Directions :: Copy the records from the line that contains "Select the PRERAMP" through the line that contains "click(x=74, y=206)", swapping "breadcrumb" for "navigation trail" and leaving everything else as it is.

Input records ::

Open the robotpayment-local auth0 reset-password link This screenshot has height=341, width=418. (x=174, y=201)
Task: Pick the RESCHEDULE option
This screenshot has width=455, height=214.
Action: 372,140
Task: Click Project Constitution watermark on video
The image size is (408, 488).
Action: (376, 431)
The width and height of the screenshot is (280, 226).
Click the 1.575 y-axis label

...

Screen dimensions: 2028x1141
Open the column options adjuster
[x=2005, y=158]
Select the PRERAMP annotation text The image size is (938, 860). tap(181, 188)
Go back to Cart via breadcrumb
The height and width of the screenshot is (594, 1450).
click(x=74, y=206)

Task output ::
Select the PRERAMP annotation text The image size is (938, 860). tap(181, 188)
Go back to Cart via navigation trail
The height and width of the screenshot is (594, 1450).
click(x=74, y=206)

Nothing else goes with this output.